--- Begin ---

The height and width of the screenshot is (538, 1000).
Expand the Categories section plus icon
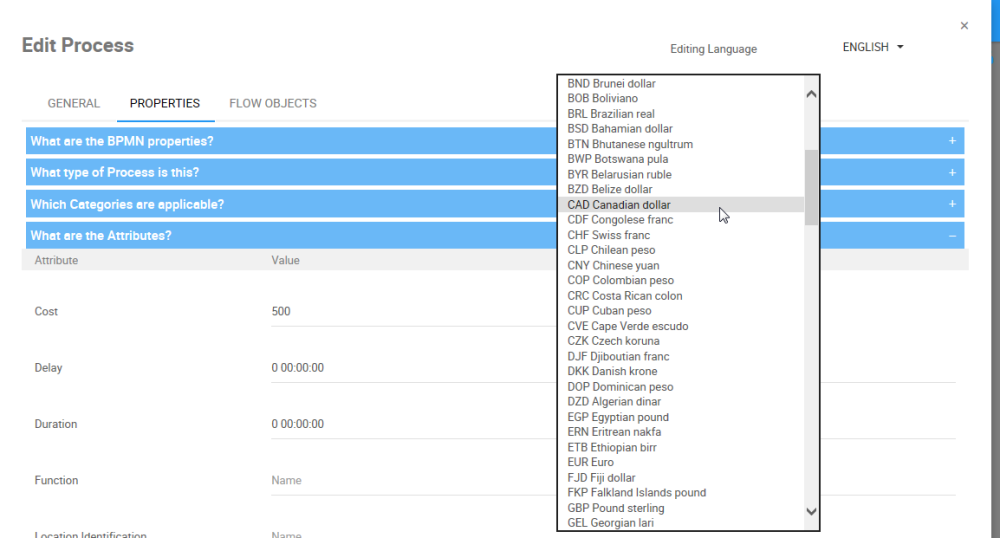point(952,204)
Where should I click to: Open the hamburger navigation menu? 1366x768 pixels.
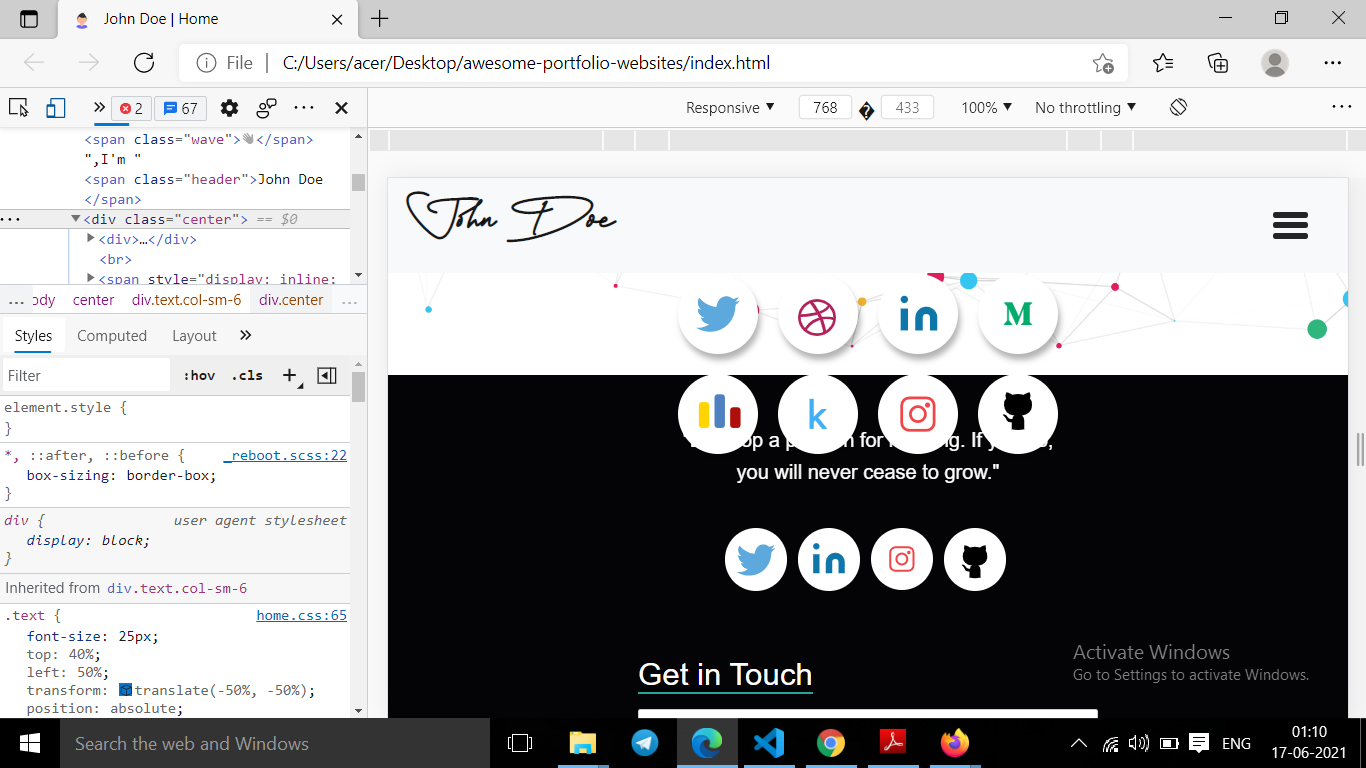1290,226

--- End ---
--- Begin ---

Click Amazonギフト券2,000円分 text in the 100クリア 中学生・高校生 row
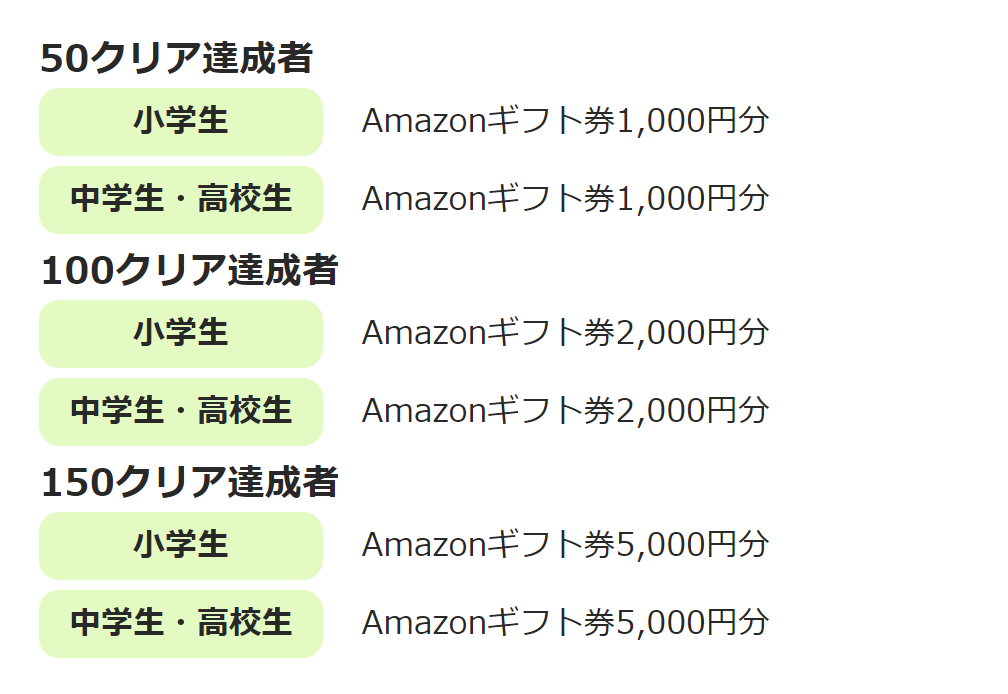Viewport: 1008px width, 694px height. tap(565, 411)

--- End ---

Given instruction
Rescale the lines from the one containing "Click Amazonギフト券2,000円分 text" to the one containing "Viewport: 1008px width, 694px", and reproduce only those lines in full. Multiply every number in the answer, meaning the viewport width and height and the tap coordinates, by 2.05, round each result to a whole number with halves rounded up, and leave out the pictures.

Result for this exercise
Click Amazonギフト券2,000円分 text in the 100クリア 中学生・高校生 row
Viewport: 2066px width, 1423px height. tap(1158, 843)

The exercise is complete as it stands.